Some benefits of the inclusion of women include:

  • More resiliency against poverty and better coping mechanisms during economic shocks, especially in cases of dual-income households.

  • Increases in female labor income and labor market participation seem proportional to higher enrollment rates and a higher education (closer to men).

Some of those studies, have found that women tend to be more risk-adverse than men in their financial management [6]. Though there is much controversy if the difference is significant or invalid [5], the issue of understanding the financial attitudes of people is of interest for many institutions. Such institutions include governmental organizations, who wish to increase the involvement of women in the finance industry [23], and also of financial institutions that wish to classify better the profiles of their clients.

Currently, banks manage their finance portfolio clients depending on a risk profile. These profiles are unique for every client. What this means is that every client has a different risk tolerance. That is the level at which they are still comfortable risking money, and it depends on the lifestyle, age and personality of the person. Classifying these profiles correctly helps the client have decent earnings while having peace of mind [15].

In the past, many studies have been done to determine if there are differences in risk management between genders. For example, there has been numerous studies to prove or disprove such claim [6]. This included data gathering from experiments meant to measure that difference, and from experiments that were not meant to measure it. Yet these studies prove time and again that there is truth to the claim.

On the other hand, there has been previous attempts to model, the classification of woman financial habits. Studies include analysis on household income census from Italy [3], Sweden [12] and United States [21]. The majority of these studies use linear programming techniques [12, 17, 26] and probit models [3, 18].

One of the studies has used an unsupervised machine learning technique. Simms [21] used Cluster Analysis to analyze women habits on financial advice and was able to identify two prominent groups. Cluster Analysis is useful for unlabeled data, that is instances that don’t have a class assigned. And these type of techniques can benefit the study of risk profiles due to being able to create complex models, manage the amount of features and classify them with high accuracy.

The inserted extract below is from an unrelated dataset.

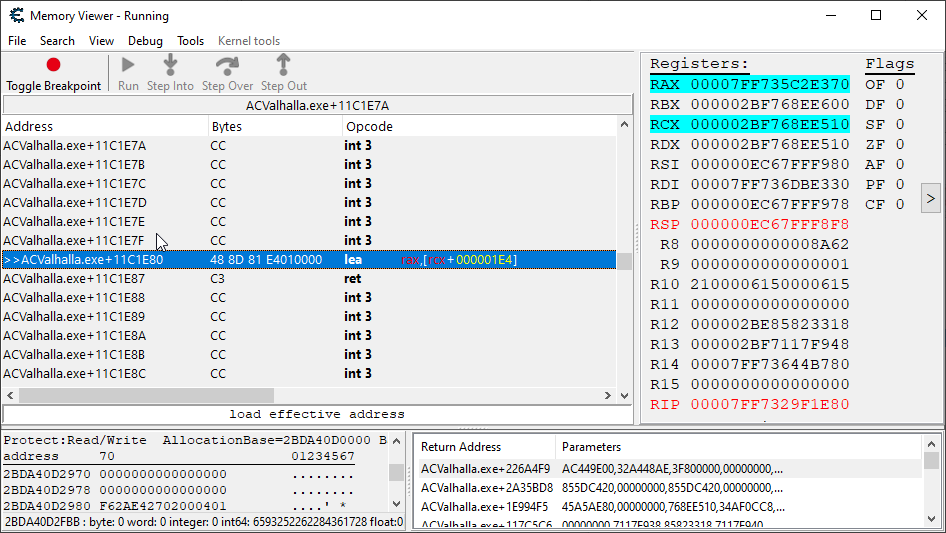Select return address ACValhalla.exe+226A4F9 in the stack list
This screenshot has width=946, height=533.
[x=485, y=469]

Therefore as a means to understand the segment better, this research seeks to generate an adequate profile of women segment and explain the variables and indicators of the profile. If this model proves to be efficient identifying risk and classifying, it will provide a better understanding of the client risk profile of the target segment and a better-tailored product. This will help develop entrepreneurial woman in Mexico that seek to grow their financial assets and generate a reasonable income from their investments. For the financial institution it will help to provide a better product, a safer investment, and aid in its decision-making as a better way of classifying and understanding user risk profiles. The rest of the document is organized as follows: Problem definition and context are given in Sect. 2. Section 3 presents methods and approaches used. Finally Sect. 4 presents the conclusions and future work.

2 Problem Definition in Mexican Population Context

Modelling human behavior is a complicated task. Some examples are the modelling market price movements [9], manage credit card customers [10], and forecasting financial risk [24]. Most of them are done with statistical and operational techniques [22].

In finance, the modeling of the behavior of potential clients and their risk, in general, does not distinguish gender. However, analyzing the women’s segment separately represents an opportunity for financial companies to expand their portfolio and contribute to gender equality.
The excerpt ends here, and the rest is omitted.